水車は、川の流れや落ちる水の力を回転に変える仕組みである。地中海世界では紀元前の頃から使われた記録が残り、中世のヨーロッパでは目を見張る勢いで広まった。十一世紀のイングランドの土地台帳ドームズデイ・ブックには、五千を超える水車場が記されたと伝えられる。水車ははじめ穀物をひく製粉に使われ、やがて布を打つ作業や、ふいごを動かす鍛冶、材木をひく製材へと用途を広げていった。風車もまた、十二世紀頃からヨーロッパで広まり、風の少ない土地でも穀物をひき、低地では水をくみ上げて干拓を支えた。

前近代社会の、見えない天井

火と、筋肉と、水と風。前近代の人類が手にできた力は、おおよそこの範囲にとどまっていた。そして、これらにはいずれも越えがたい天井があった。

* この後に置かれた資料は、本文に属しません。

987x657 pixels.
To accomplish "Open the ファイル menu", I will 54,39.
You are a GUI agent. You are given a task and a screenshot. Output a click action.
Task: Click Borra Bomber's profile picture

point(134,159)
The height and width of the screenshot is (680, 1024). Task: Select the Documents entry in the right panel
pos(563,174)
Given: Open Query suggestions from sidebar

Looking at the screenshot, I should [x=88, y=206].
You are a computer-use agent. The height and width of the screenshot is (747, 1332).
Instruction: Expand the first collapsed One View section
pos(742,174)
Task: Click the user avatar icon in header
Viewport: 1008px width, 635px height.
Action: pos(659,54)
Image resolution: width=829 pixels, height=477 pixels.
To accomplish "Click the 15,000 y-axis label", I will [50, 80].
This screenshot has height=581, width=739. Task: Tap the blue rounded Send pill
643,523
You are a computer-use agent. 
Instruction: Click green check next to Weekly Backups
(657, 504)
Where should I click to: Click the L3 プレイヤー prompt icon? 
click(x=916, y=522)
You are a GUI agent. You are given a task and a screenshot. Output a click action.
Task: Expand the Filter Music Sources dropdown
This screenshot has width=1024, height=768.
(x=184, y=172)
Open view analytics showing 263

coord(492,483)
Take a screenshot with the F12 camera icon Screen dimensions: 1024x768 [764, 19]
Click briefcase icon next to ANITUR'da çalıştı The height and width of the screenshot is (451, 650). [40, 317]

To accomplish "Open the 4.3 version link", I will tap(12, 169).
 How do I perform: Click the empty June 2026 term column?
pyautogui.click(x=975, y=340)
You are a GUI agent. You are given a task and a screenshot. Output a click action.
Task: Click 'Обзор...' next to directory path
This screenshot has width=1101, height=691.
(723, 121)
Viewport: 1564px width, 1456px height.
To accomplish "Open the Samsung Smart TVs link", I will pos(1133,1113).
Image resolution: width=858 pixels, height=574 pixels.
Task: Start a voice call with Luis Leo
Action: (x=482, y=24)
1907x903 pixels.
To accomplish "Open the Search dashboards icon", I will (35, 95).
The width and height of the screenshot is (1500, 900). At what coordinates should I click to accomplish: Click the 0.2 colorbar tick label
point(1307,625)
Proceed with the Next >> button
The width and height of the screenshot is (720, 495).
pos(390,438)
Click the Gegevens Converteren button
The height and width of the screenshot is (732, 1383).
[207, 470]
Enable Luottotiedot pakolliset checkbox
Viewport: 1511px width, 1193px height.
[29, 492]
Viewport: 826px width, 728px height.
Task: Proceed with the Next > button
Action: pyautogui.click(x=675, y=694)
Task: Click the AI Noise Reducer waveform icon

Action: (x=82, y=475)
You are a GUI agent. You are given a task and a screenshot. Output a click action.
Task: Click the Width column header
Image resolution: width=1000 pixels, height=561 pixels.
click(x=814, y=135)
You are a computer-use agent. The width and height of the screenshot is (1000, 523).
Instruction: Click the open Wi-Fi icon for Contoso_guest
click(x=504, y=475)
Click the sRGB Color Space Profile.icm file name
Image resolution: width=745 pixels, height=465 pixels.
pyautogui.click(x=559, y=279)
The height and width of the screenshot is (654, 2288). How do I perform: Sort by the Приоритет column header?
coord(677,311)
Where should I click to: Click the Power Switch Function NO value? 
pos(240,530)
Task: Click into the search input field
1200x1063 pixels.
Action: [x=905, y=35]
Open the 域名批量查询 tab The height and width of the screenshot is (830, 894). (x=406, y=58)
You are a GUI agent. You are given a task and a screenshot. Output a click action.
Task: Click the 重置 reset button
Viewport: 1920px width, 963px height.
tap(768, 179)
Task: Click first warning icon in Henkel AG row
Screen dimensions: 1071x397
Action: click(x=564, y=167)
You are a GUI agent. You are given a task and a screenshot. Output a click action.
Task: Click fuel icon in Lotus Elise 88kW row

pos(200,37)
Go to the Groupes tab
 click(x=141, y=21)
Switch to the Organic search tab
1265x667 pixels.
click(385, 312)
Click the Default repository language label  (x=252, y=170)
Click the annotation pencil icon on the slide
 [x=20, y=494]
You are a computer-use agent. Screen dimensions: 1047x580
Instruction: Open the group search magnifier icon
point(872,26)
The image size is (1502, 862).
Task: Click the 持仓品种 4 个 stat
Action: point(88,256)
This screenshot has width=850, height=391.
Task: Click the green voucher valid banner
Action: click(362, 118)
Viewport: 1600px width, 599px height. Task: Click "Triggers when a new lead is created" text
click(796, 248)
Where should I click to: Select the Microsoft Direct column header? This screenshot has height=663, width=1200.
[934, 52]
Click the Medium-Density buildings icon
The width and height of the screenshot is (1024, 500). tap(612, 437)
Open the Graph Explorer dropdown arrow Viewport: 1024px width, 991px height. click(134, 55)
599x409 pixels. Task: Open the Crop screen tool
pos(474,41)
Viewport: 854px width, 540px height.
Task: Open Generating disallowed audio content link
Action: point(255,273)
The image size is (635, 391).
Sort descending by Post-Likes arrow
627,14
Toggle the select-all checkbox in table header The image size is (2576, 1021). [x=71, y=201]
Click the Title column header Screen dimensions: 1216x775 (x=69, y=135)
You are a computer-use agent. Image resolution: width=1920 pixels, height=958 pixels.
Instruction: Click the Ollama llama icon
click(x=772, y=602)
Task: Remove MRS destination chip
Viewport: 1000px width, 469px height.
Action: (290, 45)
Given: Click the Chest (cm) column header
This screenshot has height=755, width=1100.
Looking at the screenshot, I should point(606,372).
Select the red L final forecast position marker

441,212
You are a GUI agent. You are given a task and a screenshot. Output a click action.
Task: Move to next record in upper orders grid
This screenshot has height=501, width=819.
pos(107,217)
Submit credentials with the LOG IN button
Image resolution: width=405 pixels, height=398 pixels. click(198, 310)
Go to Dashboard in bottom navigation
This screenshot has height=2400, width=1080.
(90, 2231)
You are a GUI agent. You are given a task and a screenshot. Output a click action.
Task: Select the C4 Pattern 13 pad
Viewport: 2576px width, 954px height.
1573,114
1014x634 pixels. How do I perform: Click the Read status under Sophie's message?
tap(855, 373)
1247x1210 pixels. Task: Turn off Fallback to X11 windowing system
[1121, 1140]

薪や木炭は、もとをたどれば木である。木は植えてから育つまでに長い年月がかかる。鉄を盛んにつくり、家を暖め、煮炊きを続ければ、森はみるみる細っていった。実際、製鉄や暮らしの燃料のために森林が大きく失われた地域もあったと伝えられる。畜力を増やそうにも、家畜を養うための牧草地や飼料がいる。水車や風車は、置ける場所が川辺や風の通り道に限られ、しかも自然の気まぐれに左右される。

つまり、前近代の社会が使えるエネルギーの総量は、その土地が一年で生み出す草木の量や、家畜を養える広さ、流れる川や吹く風の強さに、しっかりと縛られていた。どれほど人が増え、どれほど栄えようとしても、利用できる力には自然が定めた上限があったのだ。この見えない天井こそが、長いあいだ人類の暮らしの規模を抑えつけてきた。

言いかえれば、前近代の人類が使えた力は、ほとんどがその年その年に自然が新しく生み出す力だった。今年降った雨が川を流れ、今年育った草を家畜が食み、今年伸びた木が薪になる。いわば自然がくれる「お小遣い」の範囲で、人類はやりくりをしていたのだ。だからこそ、不作や日照り、嵐は、食料の不足であると同時に、力そのものの不足を意味した。エネルギーが乏しければ、つくれる物も、運べる物も、養える人も限られる。豊かさと飢え、繁栄と衰退は、その土地がその年に引き出せた力の量と、分かちがたく結びついていたのだ。

この上限は、人々の意識にものぼらないほど当たり前のものだった。火を絶やさず、家畜を養い、水車を回す——その範囲で世界はまわっているのだと、長いあいだ誰もが信じて疑いなかった。王の権力も、都市の大きさも、軍隊の数も、つきつめれば、その土地が引き出せるエネルギーの量に支えられていたのだ。

ところが、である。この天井を突き破る力が、すぐ足もとに眠っていた。地中深く、太古の植物が気の遠くなるような時間をかけて姿を変えた、黒い石——石炭である。それは、何百万年もかけて地中に蓄えられた、いわば「過去の太陽の力」だった。やがて人類がこの黒い石を掘り起こし、燃やし、その熱を新しい機械に注ぎ込んだとき、自然が定めた上限ははじめて打ち破られる。火を手にした猿は、こうして次の革命の入り口に立ったのだ。